SUMENEP, Newsline.id — Masyarakat Kabupaten Sumenep dihebohkan dengan beredarnya dugaan foto tidak senonoh yang menyeret oknum Kepala Desa di wilayah Kecamatan Dungkek, yang disebut-sebut berada bersama seorang perempuan yang bukan muhrimnya. Informasi tersebut memicu kecaman serta tuntutan penegakan etika pejabat publik.
Aktivis Sumenep menilai, meski peristiwa itu diklaim sebagai urusan pribadi, posisi kepala desa sebagai pejabat publik menuntut standar moral dan etika yang lebih tinggi. Apabila dugaan tersebut benar, publik menilai perbuatan itu berpotensi mencederai kepercayaan masyarakat dan merusak citra pemerintahan desa.

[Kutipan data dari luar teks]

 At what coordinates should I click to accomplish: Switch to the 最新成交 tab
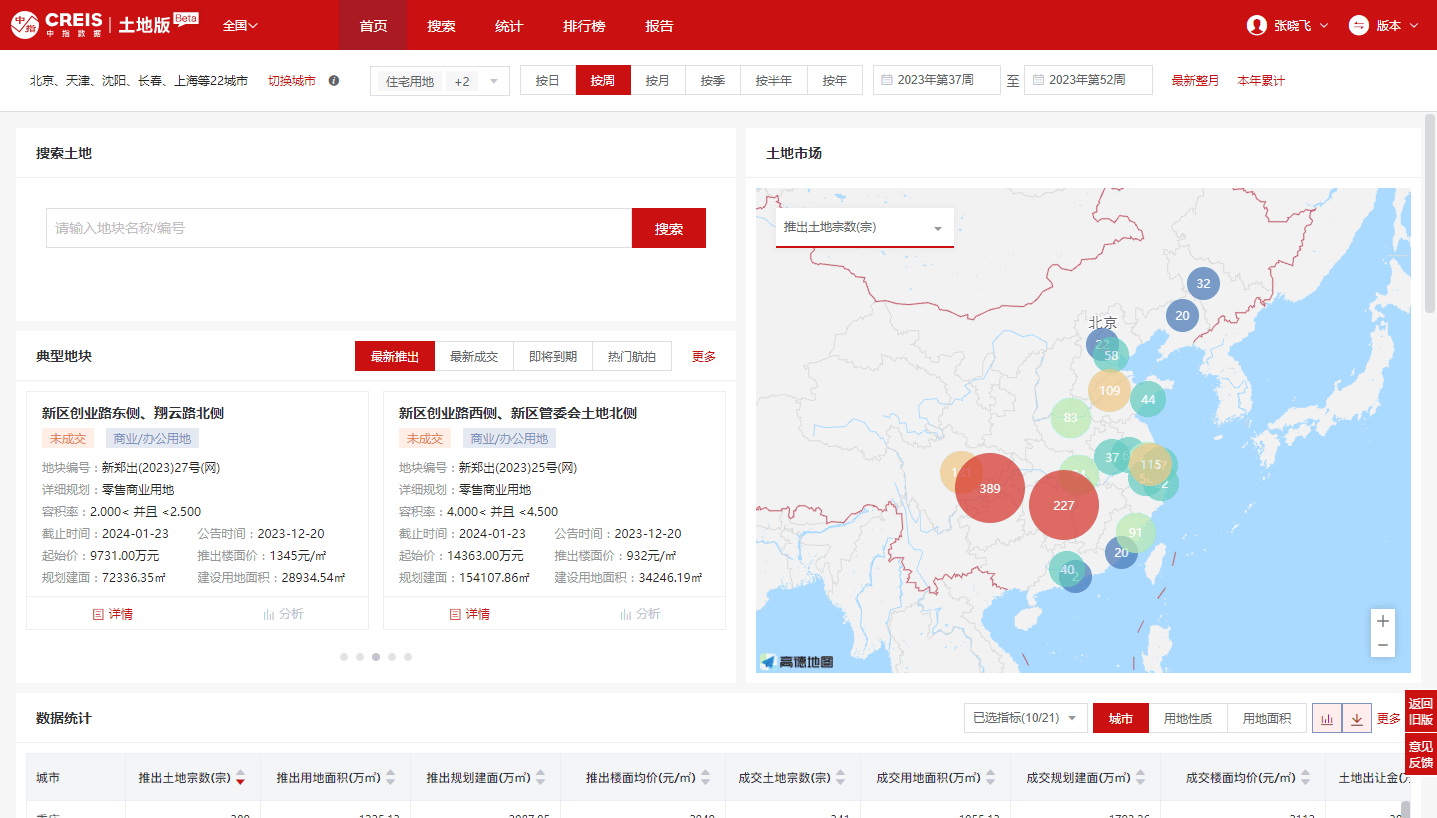pos(474,356)
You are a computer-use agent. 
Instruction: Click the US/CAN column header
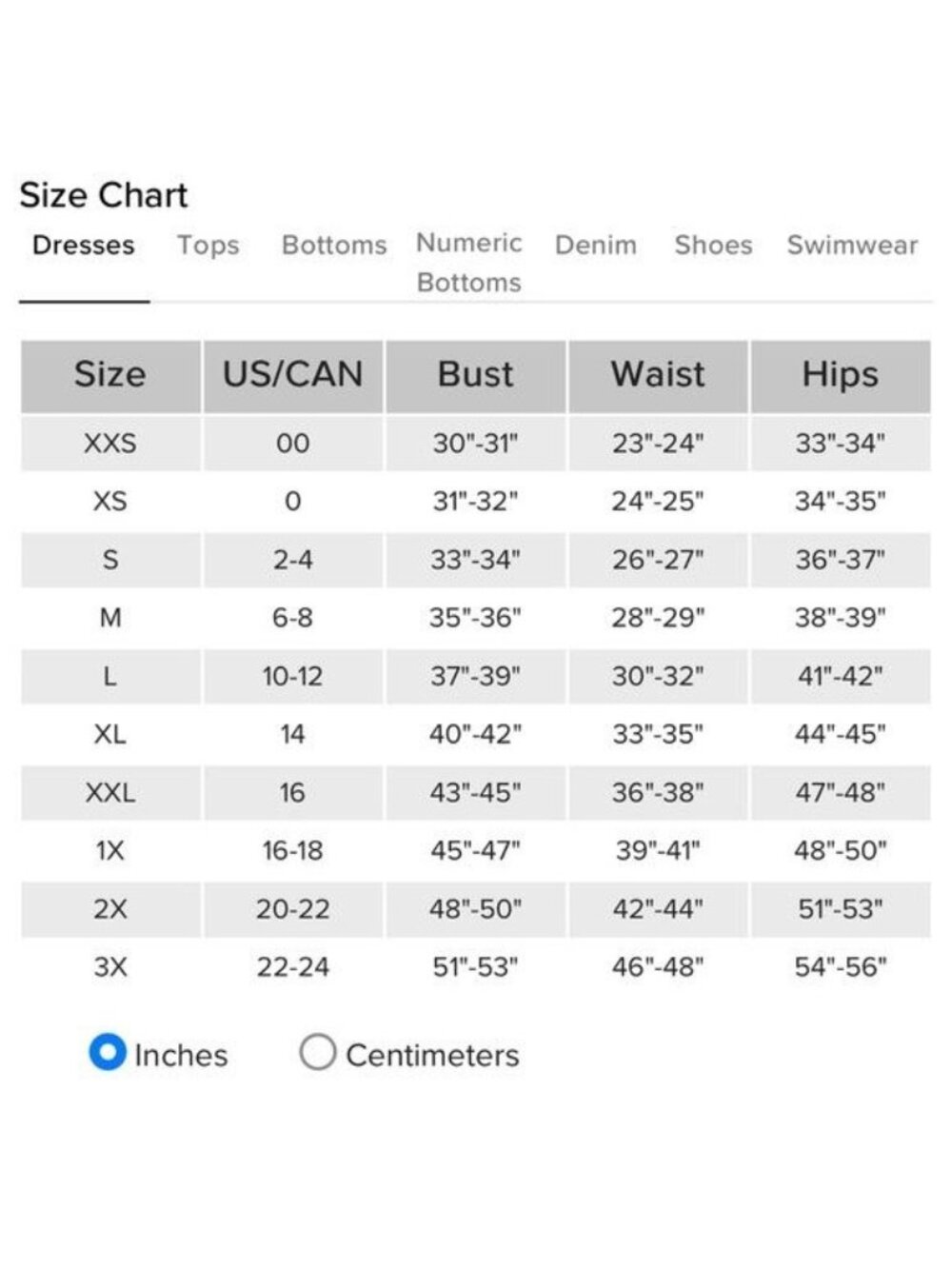[x=293, y=375]
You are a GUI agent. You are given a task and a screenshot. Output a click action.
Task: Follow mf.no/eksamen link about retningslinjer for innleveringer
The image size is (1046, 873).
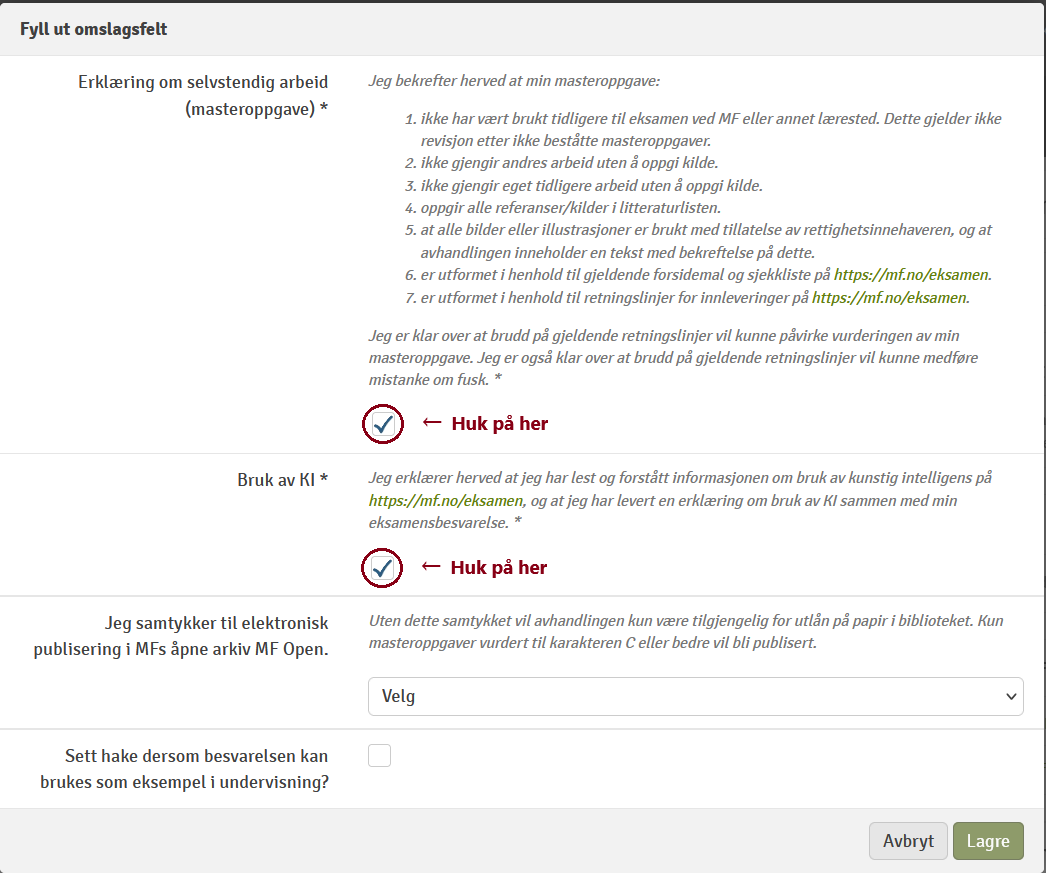click(x=889, y=297)

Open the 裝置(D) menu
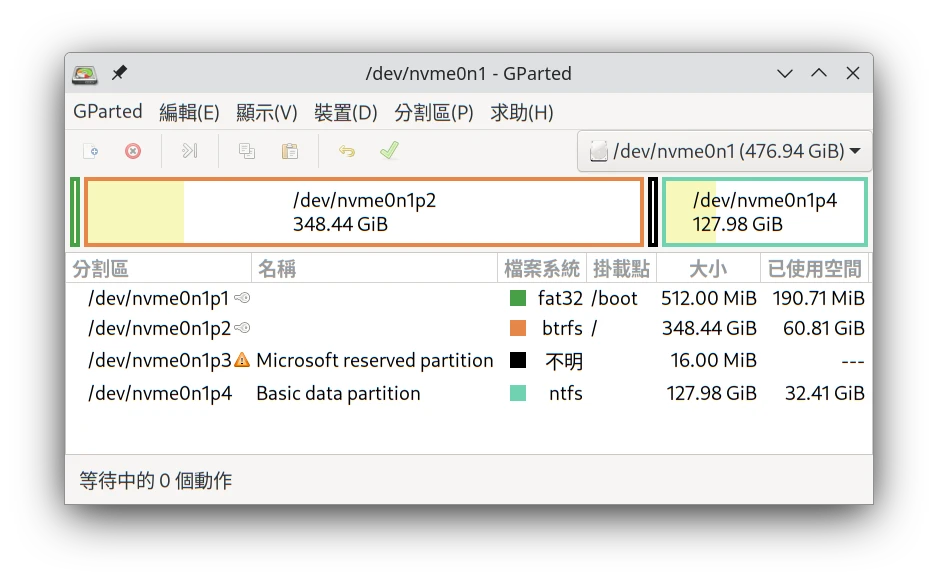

“Kalau benar, ini bukan sekadar soal pribadi. Kepala desa adalah teladan. Perilaku seperti ini melukai nilai sosial dan agama yang dijunjung warga,” ujar Dedy.
Hingga berita ini diturunkan, belum ada klarifikasi resmi dari oknum kepala desa yang dimaksud. Pemerintah kecamatan dan instansi terkait juga belum menyampaikan pernyataan terbuka kepada publik.
Dedy mendesak agar pemerintah daerah melalui dinas terkait segera melakukan klarifikasi serta pemeriksaan internal. Mereka menekankan pentingnya transparansi dan ketegasan agar tidak muncul spekulasi liar di tengah masyarakat.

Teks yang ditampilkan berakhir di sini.